4 yrs in the NBA means he is ineligible for a Two Way.
Juan Toscano-Anderson - no QO, becomes UFA.
Might come back on a minimum if GSW has open spots after the FA hunt. Might come back on a Two-Way if he has no other offers.
Eligible for a Two-Way, with his 3 yrs of NBA service (4 max.)
UPDATE: Connor Letourneau thinks GSW will extend the Qualifying Offer. It would make me happy to be wrong about this.
That would make the depth chart 13 players plus 1 two-way.
PG. Steph / Poole / Rollins
SG. Klay / GP2 / Moody / Quinones (two way)
SF. Wiggs / Kuminga
PF. Dray / Bjelica / Baldwin
C. Looney / Wiseman
A full roster is 15 players plus 2 two-ways. That leaves 2 roster spots plus 1 two-way spot. Of course if some of Bjelica, Payton, Looney fail to resign, that would leave more spots.
Thus GSW can sign up to 2 Free Agents and 1 Two-Way.
Which free agents are we seeking?
This is a question I haven’t investigated well. I have invited Perks from GSWReddit to write another piece on free agent targets, but Perks might not have time to finish it.
If that’s the way it breaks, what would the Warriors need to finish off their roster? They could use a veteran big wing in the Porter mold in case Kuminga isn’t quite ready to do it.
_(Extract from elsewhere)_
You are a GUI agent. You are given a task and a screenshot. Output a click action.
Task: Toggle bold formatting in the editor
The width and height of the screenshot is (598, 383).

They probably need the insurance veteran center they never added last season, just in case Wiseman can’t give them big minutes. They could use a third point guard, the role Chiozza played for much of last regular season, but like Chiozza this season, that could also be filled by a two-way guy.
Connor Letourneau thinks:
In addition to Porter, Golden State will take a hard look at Nicolas Batum, JaVale McGee, Robin Lopez, Isaiah Hartenstein and some others on the mid-level. But ultimately, the Warriors might decide that they’re better off freeing up minutes for their young players and saving the money. …
“Vets who sign on veteran-minimum deals still want to play, and Golden State just isn’t going to have much playing time available,” Smith said. “On top of all the guys who were big in this title run, the Warriors need to play Wiseman, Kuminga, Moody and maybe even a recent draft pick or two.”
Free agents who could fit the “ring chaser” billing include Blake Griffin, Paul Millsap, Rodney McGruder and Tony Snell. But if it’s between one of those players and someone like Bjelica or Lee, the Warriors might opt for continuity.